Stored records:
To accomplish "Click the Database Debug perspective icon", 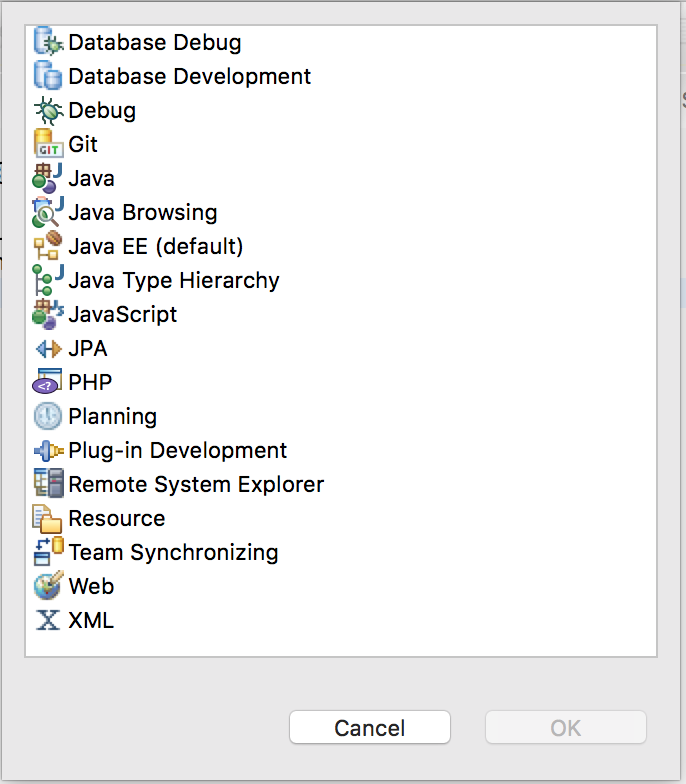I will tap(48, 42).
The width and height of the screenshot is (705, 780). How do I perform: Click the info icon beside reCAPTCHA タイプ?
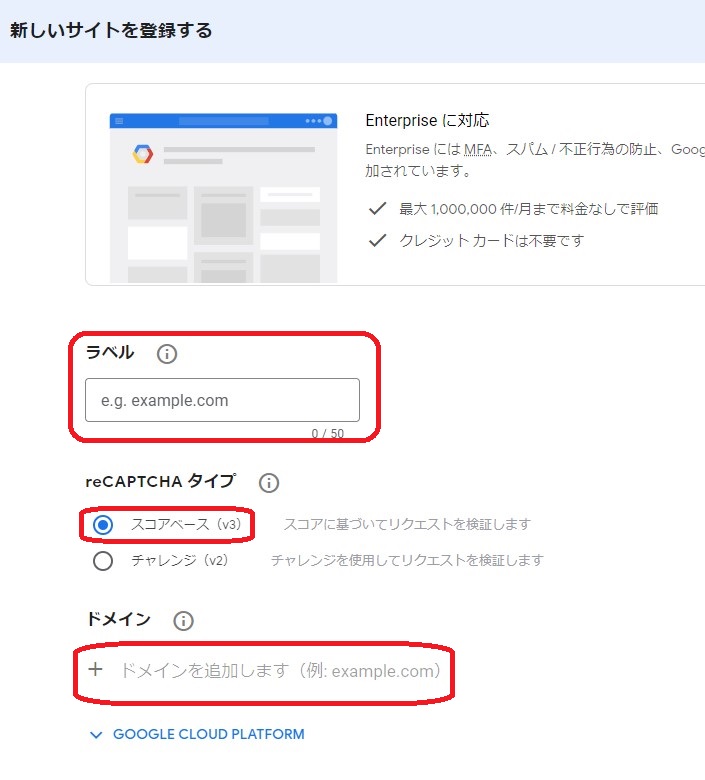point(268,483)
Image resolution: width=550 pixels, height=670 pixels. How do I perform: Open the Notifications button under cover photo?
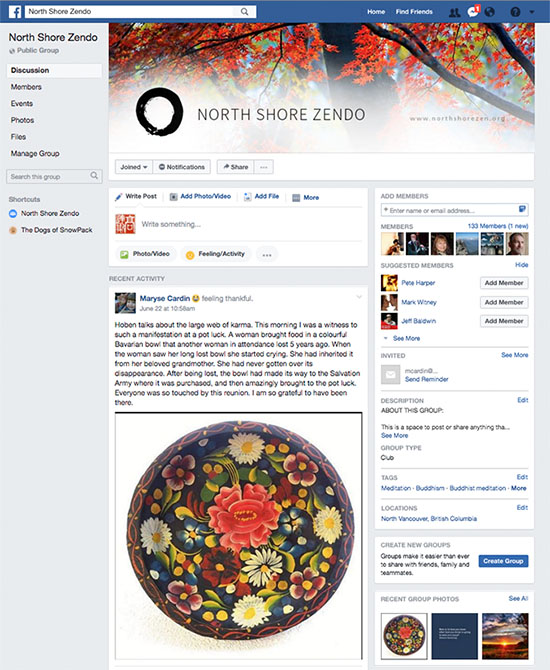tap(182, 167)
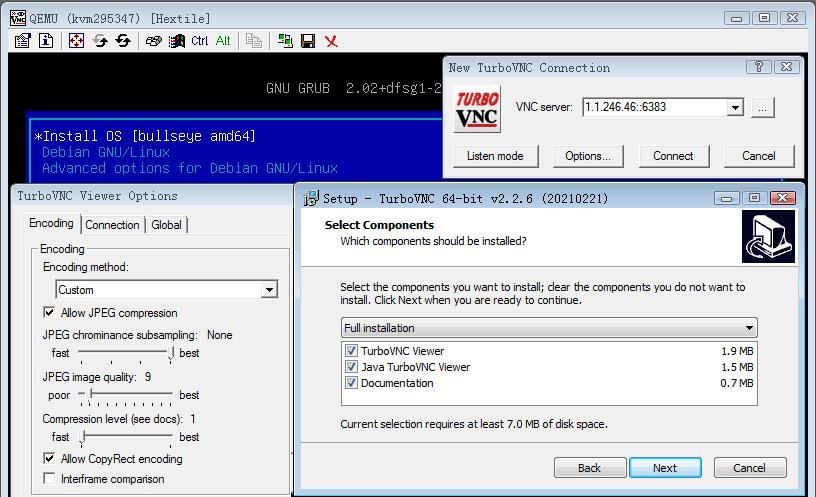Toggle the Ctrl key toolbar button

tap(200, 41)
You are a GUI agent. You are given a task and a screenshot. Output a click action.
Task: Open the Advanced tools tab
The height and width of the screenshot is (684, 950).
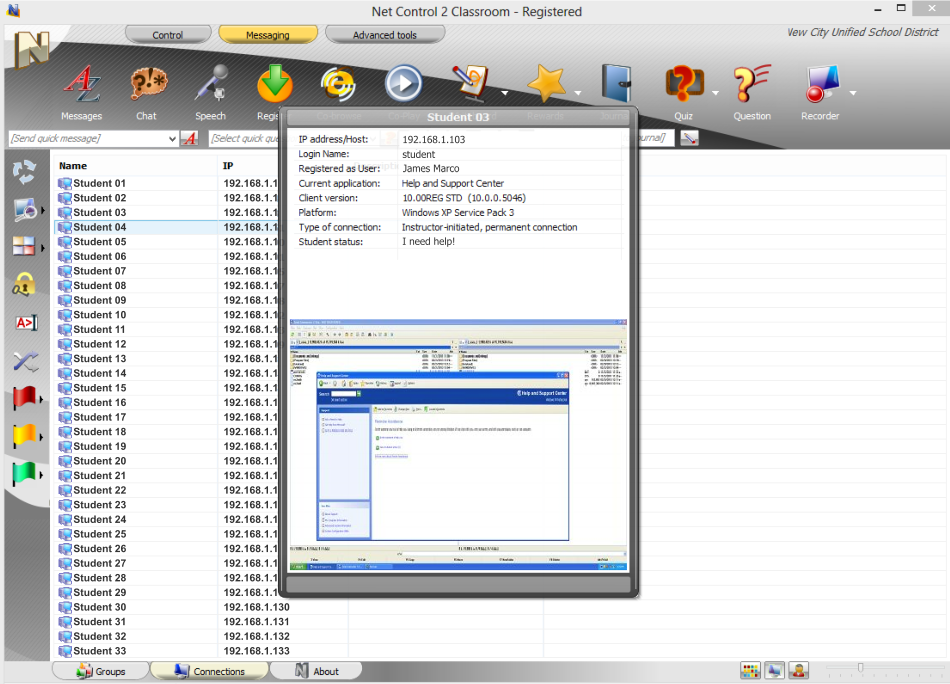[385, 35]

**WHAT IS REQUIRED**
Pictures must be left out. Repeat exactly the lines from the one containing "Image resolution: width=550" through the final line of the data.

**SOLUTION BELOW**
Image resolution: width=550 pixels, height=670 pixels. How do I perform: Open the Notifications button under cover photo?
tap(182, 167)
Toggle the Ctrl key toolbar button

tap(200, 41)
You are a GUI agent. You are given a task and a screenshot. Output a click action.
Task: Open the Advanced tools tab
The height and width of the screenshot is (684, 950).
[385, 35]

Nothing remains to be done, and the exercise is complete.